Pyongyang accused Washington of frequent military deployments in its “surrounding region” and singled out its respective joint exercises with treaty allies Seoul and Tokyo as evidence of increased hostility to the North’s regime.
The U.S. was “embarking on a full-scale move to create an ‘Asian NATO’ by frequently staging joint military drills with Japan and South Korea,” its Foreign Ministry said on Sunday. This month’s naval drills with the South involved a U.S. Navy aircraft carrier for the first time in more than four years.
“It also brings deep to our hearts the need to leave no stone unturned in bolstering up our strength which can overpower any hostile act of the U.S.,” said the North as it vowed to “confront the U.S. with the principle of power for power and head-on contest.”
The South’s President Yoon Suk-yeol looks to be aligning his country’s defense policies closer with those of President Joe Biden when it comes to jointly deterring the North, which has conducted frequent missile tests in recent months.

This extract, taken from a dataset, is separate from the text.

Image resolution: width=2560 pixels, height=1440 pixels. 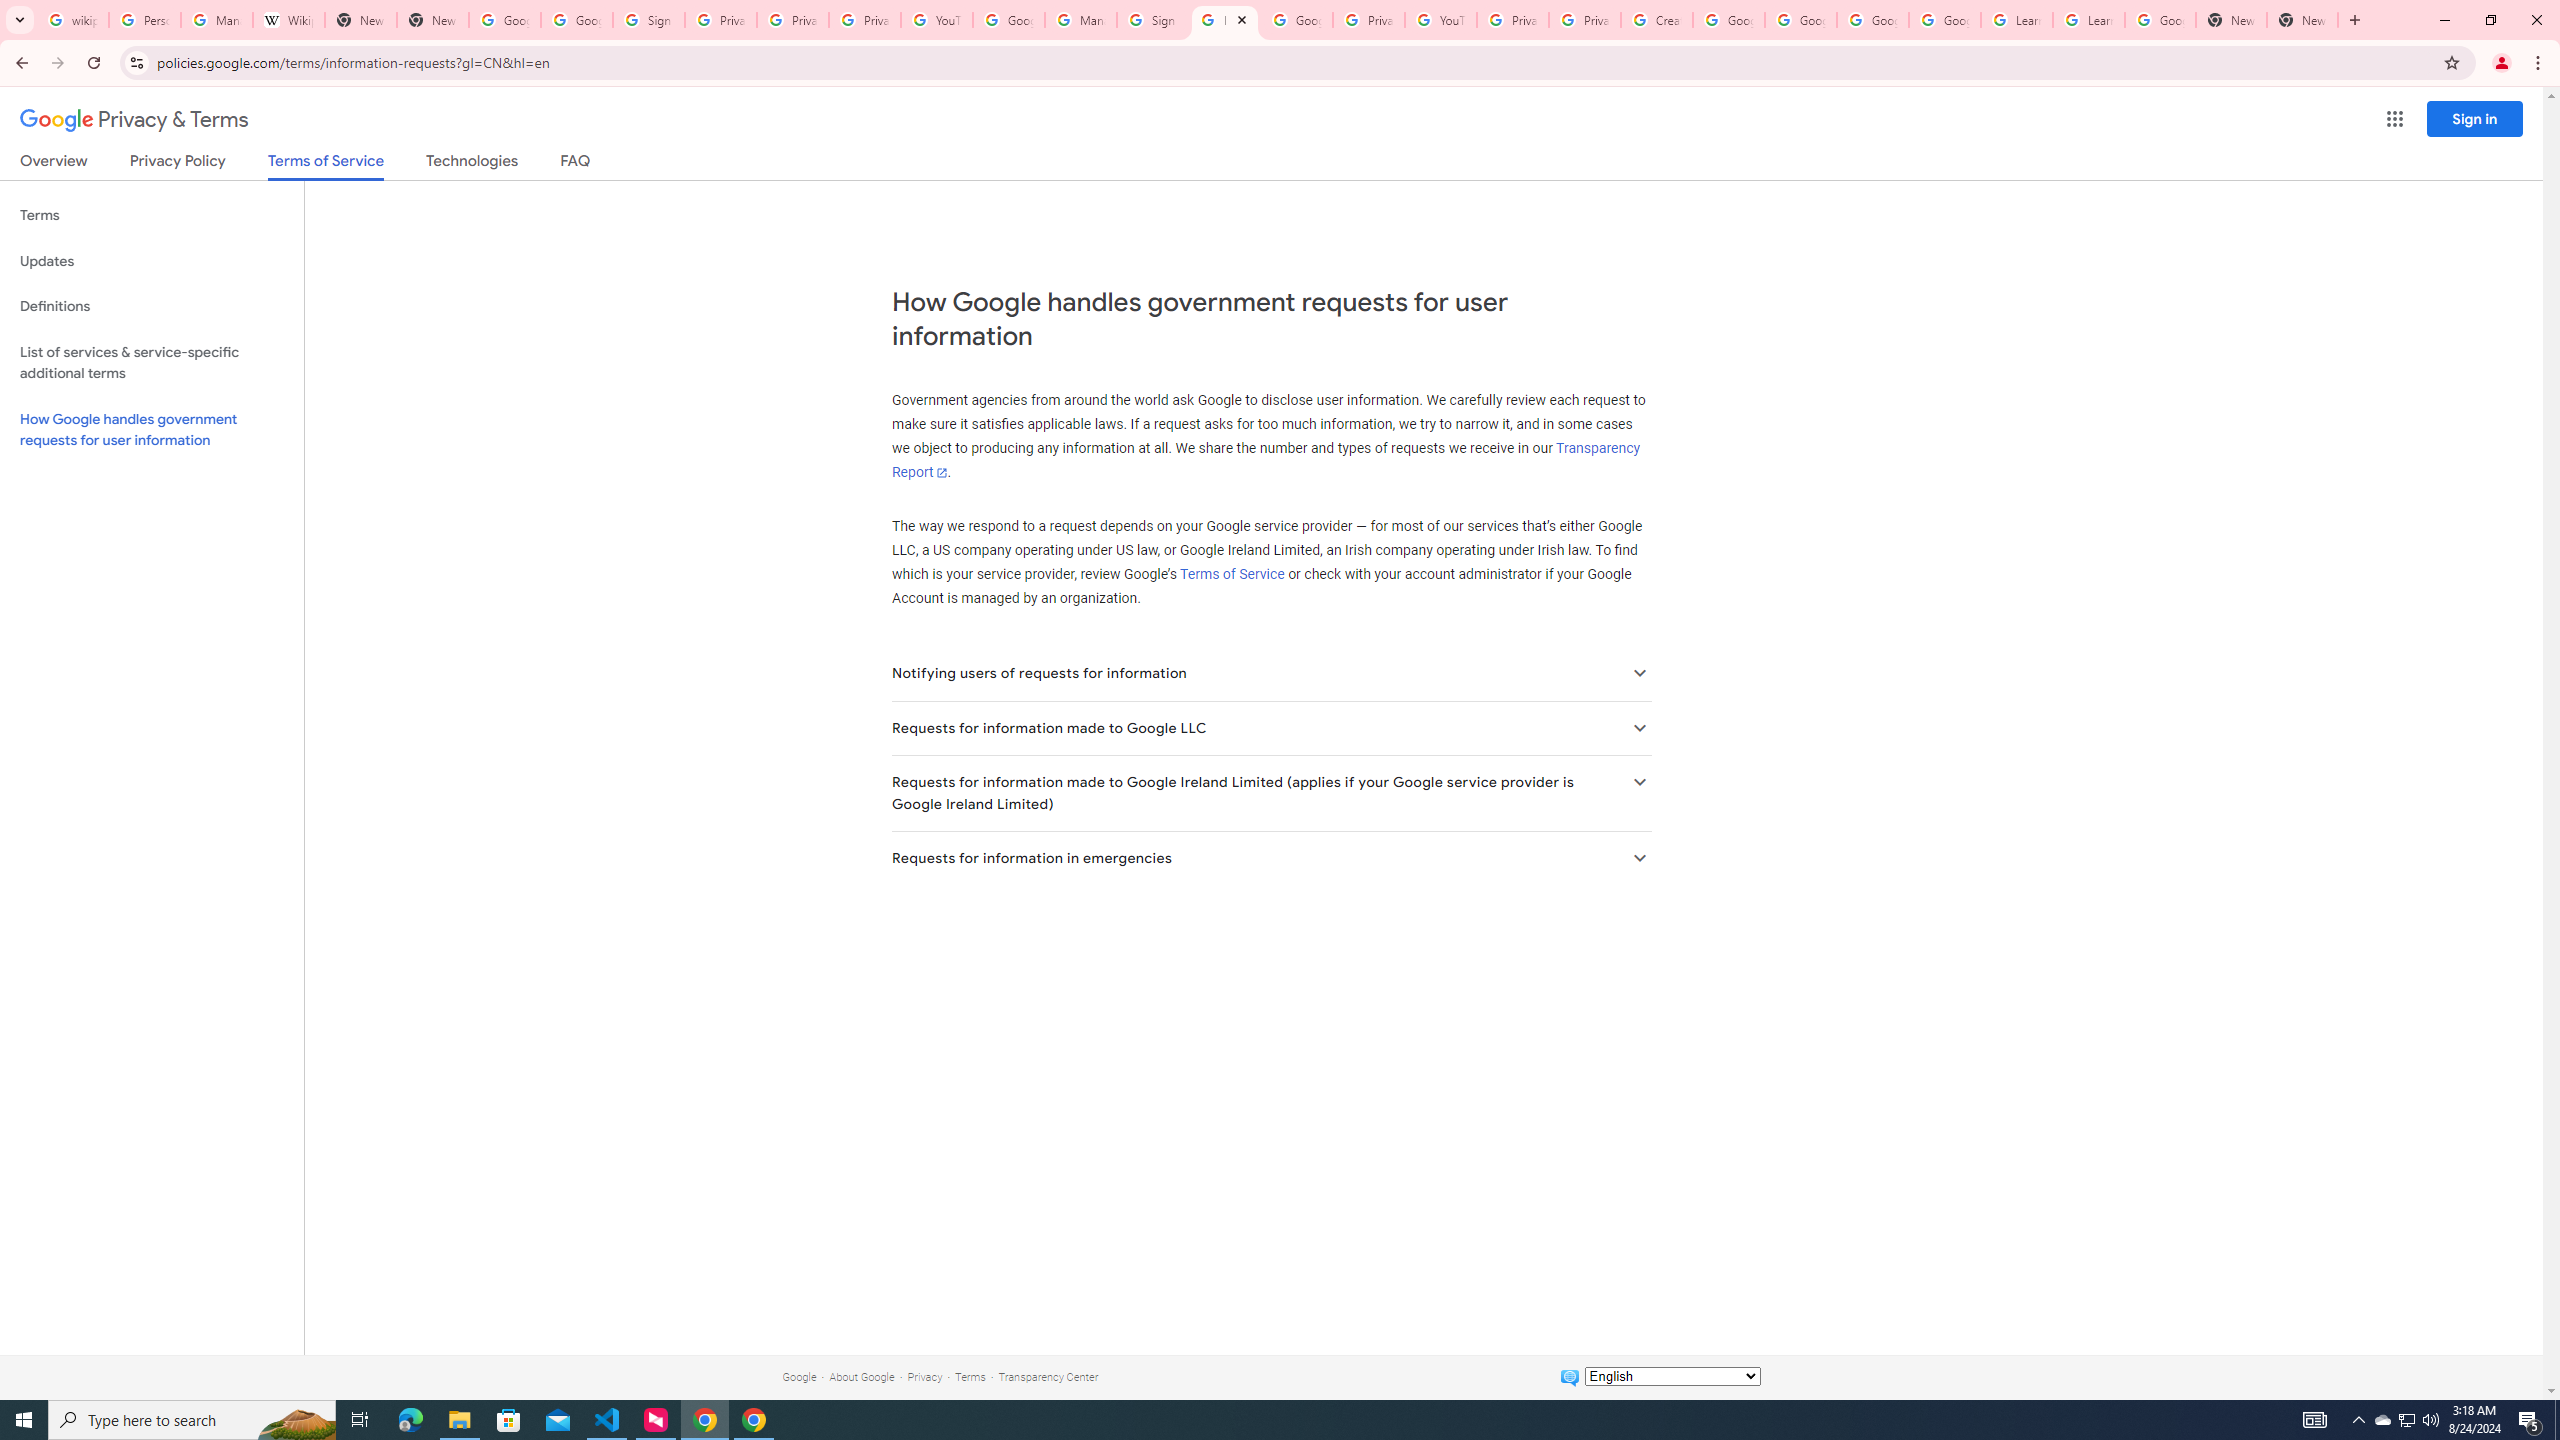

U.S. officials had already warned that a nuclear test by Pyongyang—what would be its first in five years—was likely during or after Biden visits to Seoul and Tokyo in May. American offers to hold talks with the North about dismantling its nuclear weapons program have so far been rebuffed, leading Deputy Secretary of State Wendy Sherman earlier this month to commit to a “swift and forceful response” to a resumption of nuclear testing.
The North took issue with Sherman’s comments, noting they undermined the credibility of U.S. messaging about diplomatic engagement with Kim Jong-un’s government. “These reckless remarks sound to us [like] nothing more than a scream of the U.S. which was shocked and terrified at the tremendous power of our country which is gaining in strength day by day.”
“At the same time, it lays bare once again the unchanged ambition of the U.S. to overturn our system by force,” Pyongyang said, hinting once again at its suspicion that the U.S. is seeking regime change.
On Tuesday, the North’s Foreign Ministry published another statement accusing the U.S. of fueling tensions in the wider region and on the Korean Peninsula with its basing agreements.
“In particular, the U.S. military bases deployed in Japan and South Korea are serving as a major factor in placing the region of Northeast Asia under constant military tension. This has turned the Korean Peninsula into the hottest spot of the world,” it said.
Pyongyang’s opposition to American forward-basing echoes similar rhetoric out of Beijing. Its warnings of a NATO-like grouping in Asia dovetail with China’s renewed pushback against U.S.-led bilateral and multilateral alliances, especially since the outbreak of the war in Ukraine.
China has linked U.S. alliances in the region to negative sentiments about NATO’s post-Cold War expansion, which it blames for triggering Russia’s invasion of Ukraine in February.
At the Shangri-La Dialogue in Singapore earlier this month, Defense Secretary Lloyd Austin said the U.S. sought neither conflict nor a new Cold War with China, and had no plans for an “Asian NATO.”
The South, meanwhile, is making more explicit commitments to its national security under President Yoon, who traveled to Spain over the weekend ahead of his attendance at NATO’s summit in Madrid. Yoon and Prime Minister Fumio Kishida of Japan become the first leaders from the Northeast Asian countries to attend the defense event, which this year is expecting to ramp up its assessment of China as a security challenge.
Last week, the South announced plans to establish a permanent delegation at the NATO headquarters in Brussels, a move that would follow Japan’s 2018 mission with the alliance.